Last weekend, I was out shopping with my two kids at a Price Chopper grocery store in Vermont, my 18-month-old strapped into the baby seat of the shopping cart (which preserves both their safety and my sanity while we shop). I was searching the store for something specific; when Price Chopper didn’t have what I needed, I said, “No worries, we’ll just go to Hannaford down the road and get everything we need in one trip.” My older child lamented having to go to yet another store, but all in all, no big deal.
Leaving the store, I walked toward the exit at a normal speed—only my cart didn’t leave the store. It locked in place at the threshold, and because I was walking pretty fast, this jarred my 18-month-old in her seat. She wasn’t hurt, but it wasn’t something I would have put her through had I known the cart was going to lock up. Why wasn’t I able to wheel the cart out to my car?

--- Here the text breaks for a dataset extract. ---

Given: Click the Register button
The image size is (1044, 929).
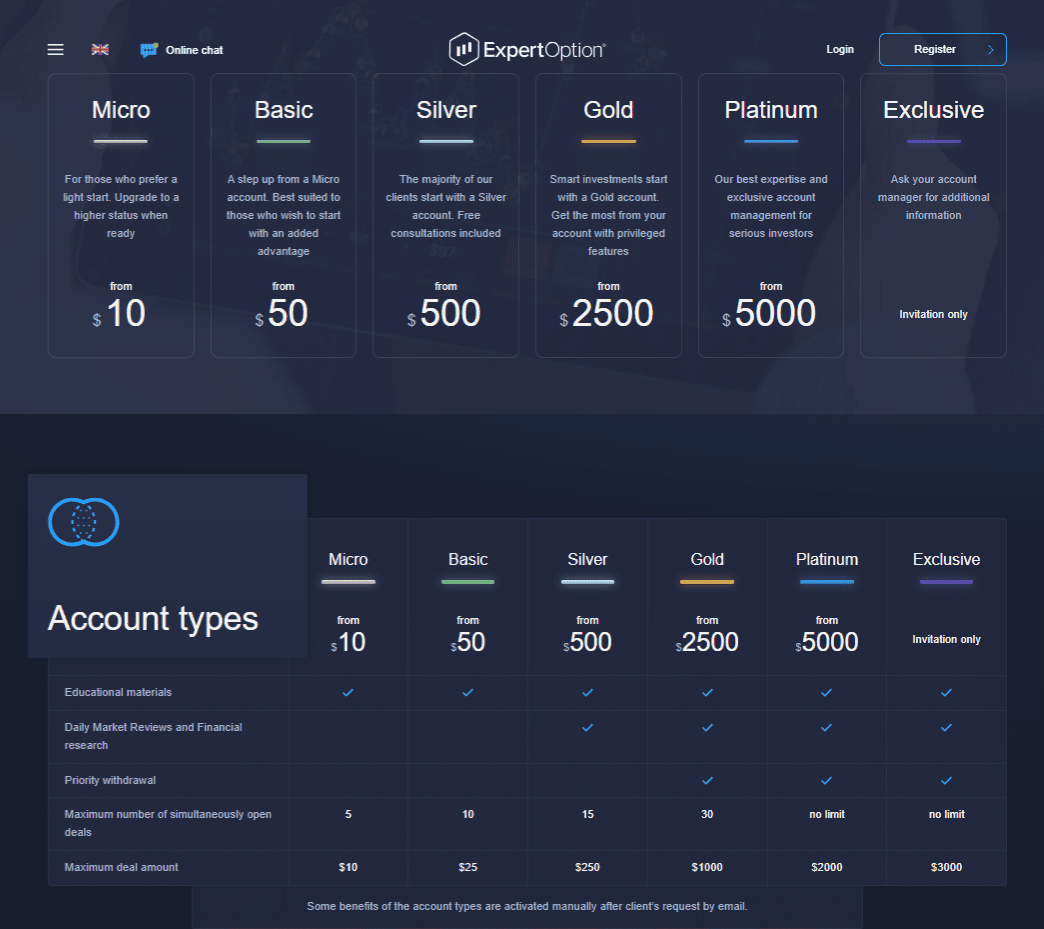Looking at the screenshot, I should 934,49.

Unbeknownst to me, the store, which I’ve been shopping at for years, has a new trick in its security tool belt: locking wheels that stop you from leaving the store with your cart if you haven’t gone through the checkout lane. I’ve long been familiar with shopping carts that lock when they reach the perimeter of a store’s parking lot—a way to keep people from taking the carts themselves—but a cart locking on my way out of the store was new to me.

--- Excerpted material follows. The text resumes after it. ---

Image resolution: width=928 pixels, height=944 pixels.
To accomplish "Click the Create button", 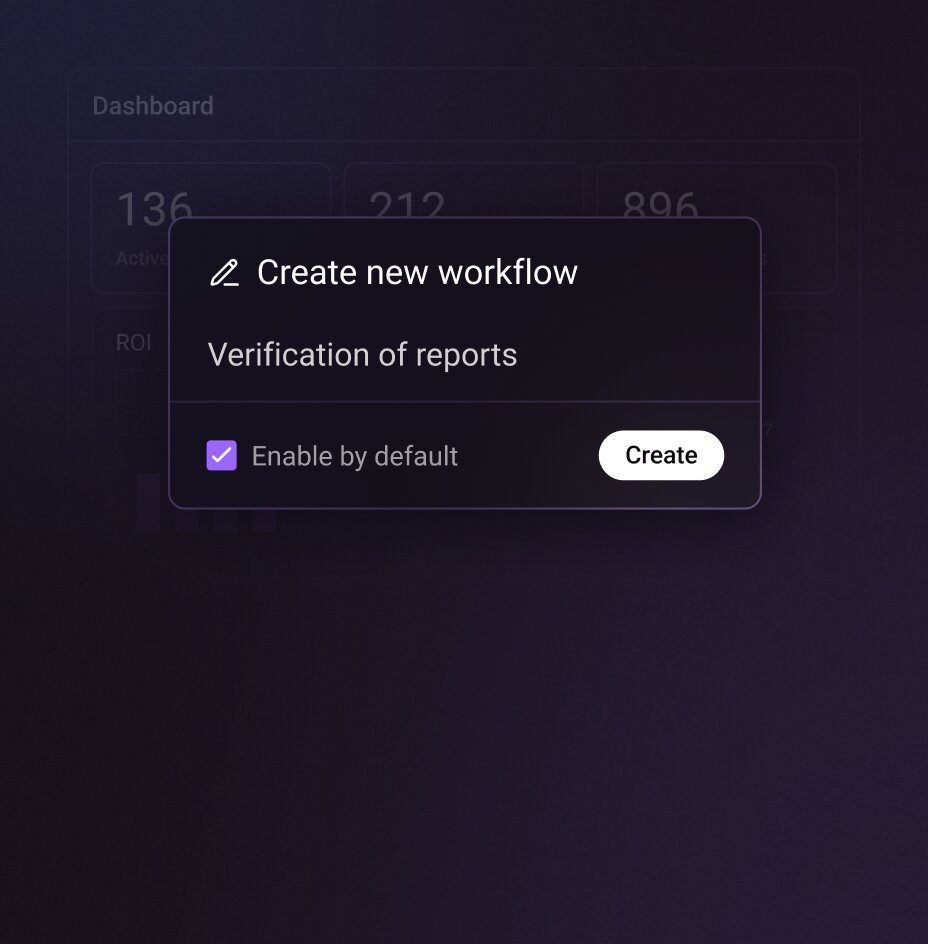I will [661, 455].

Why stores use locking grocery carts
These anti-theft grocery store carts have gotten some good press around the country in recent years. WAFF48 in Huntsville, Alabama boasted about the cart’s ability to stop a man from leaving a store with what was allegedly $600 worth of unpurchased groceries. The news report claims that the man is a “repeat offender,” having successfully shoplifted carts full of groceries prior to the incident with the locking cart.

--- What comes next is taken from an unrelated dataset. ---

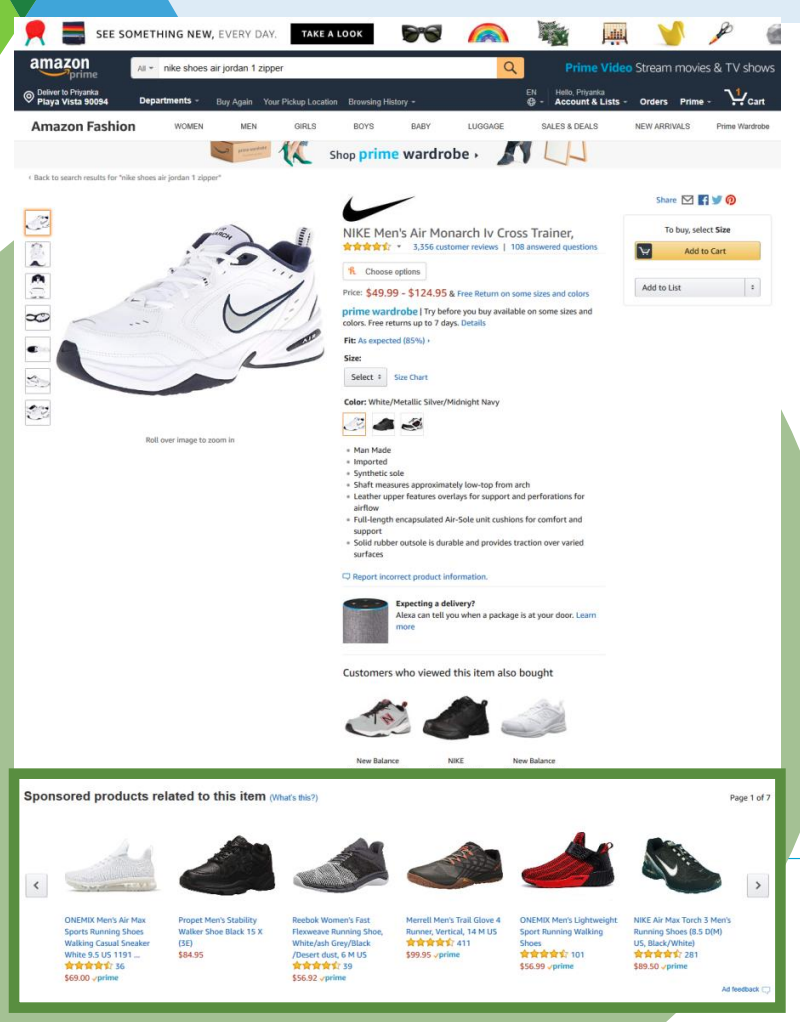Go to next page of sponsored products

KOIN6 in Portland, OR ran a feature about the carts and how they work. In the video, an assistant manager for a Fred Meyer store in the Portland area explains that a sensor at the checkout lane acts as a “deactivator” and turns off the locking mechanism in the cart. She says the cart has to be in front of the sensor for about 30 seconds to be deactivated, or “about the time it takes to unload a shopping cart.”
This is, of course, an imperfect system. What if you don’t have 30 seconds’ worth of groceries to unload? The same KOIN6 video also shows an older woman, her groceries in bags, stopped at the door by the cart locks. The assistant manager hurries over with a remote electronic device to free the wheels, explaining, “It just locks up after a certain amount of time.” Translation: You took too long to get out of here.
Then there’s the issue of someone like me, who didn’t buy anything—because the store didn’t have what I needed—and got stuck at the door as a result. An employee came over to unlock my cart; though he didn’t question me, it stands to reason that if I’d had a lot of reusable shopping bags with me (which we’re encouraged to have at all times now), he may have searched them. Even if I’d known my cart was about to lock based on this leaving-empty-handed technicality, there was no way for me to return it to the outdoor cart corral without requesting the assistance of an employee. This dubious loss prevention system seems to give stores an opening to question or even search people who have done nothing wrong.
At Price Chopper, I was using the cart primarily to push my baby around. If there had been sudden danger in that store—a naturally chaotic situation—the fastest way to get out would have been not to fumble with the buckles and straps, but to keep pushing her in the cart out of the store. Would I have been able to? It might seem like a gratuitous hypothetical, but I have been evacuated from a Target for a bomb threat, and as we are all painfully aware, shootings do occur at grocery stores.
“Forget these locking shopping carts,” you might be thinking, “I’ll carry around a hand basket instead.” That might not be so easy, either. Fred Meyer, the same chain from the glowing news segment about theft-preventing shopping carts, took away shopping baskets altogether at its Portland locations in 2021, claiming the baskets were being stolen too often. News stories from New Jersey and Connecticut this summer have also featured grocers decrying basket theft, pointing a finger at new laws that ban plastic bags.
Robert Rybick, president and CEO of Geissler’s Supermarkets, told the Hartford Courant that the problem was so big that the store had lost “65 to 70 percent” of its baskets and would be discussing the matter at its upcoming executive committee meeting. Mary Ellen Peppard, the vice president of the New Jersey Food Council, said a lot of stores weren’t planning on replacing the baskets once they were stolen.
“These baskets are expensive and some stores have decided not to replace the baskets,” Peppard said. The baskets reportedly cost around $8 each.
This, coupled with news earlier this year about ALDI and other retailers upping security measures on some of grocery items, including putting meat behind glass, paints a bleak picture for the future of grocery shopping. There seems to be very little data publicly available on whether such measures even prevent theft by any meaningful margin, especially when measured against the upfront cost of implementing elaborate cart-locking mechanisms. To be sure, loss prevention is a difficult puzzle to solve, but each new innovation seems to degrade the shopping experience for us all—and that includes the employees, who have to run around freeing us from the threshold.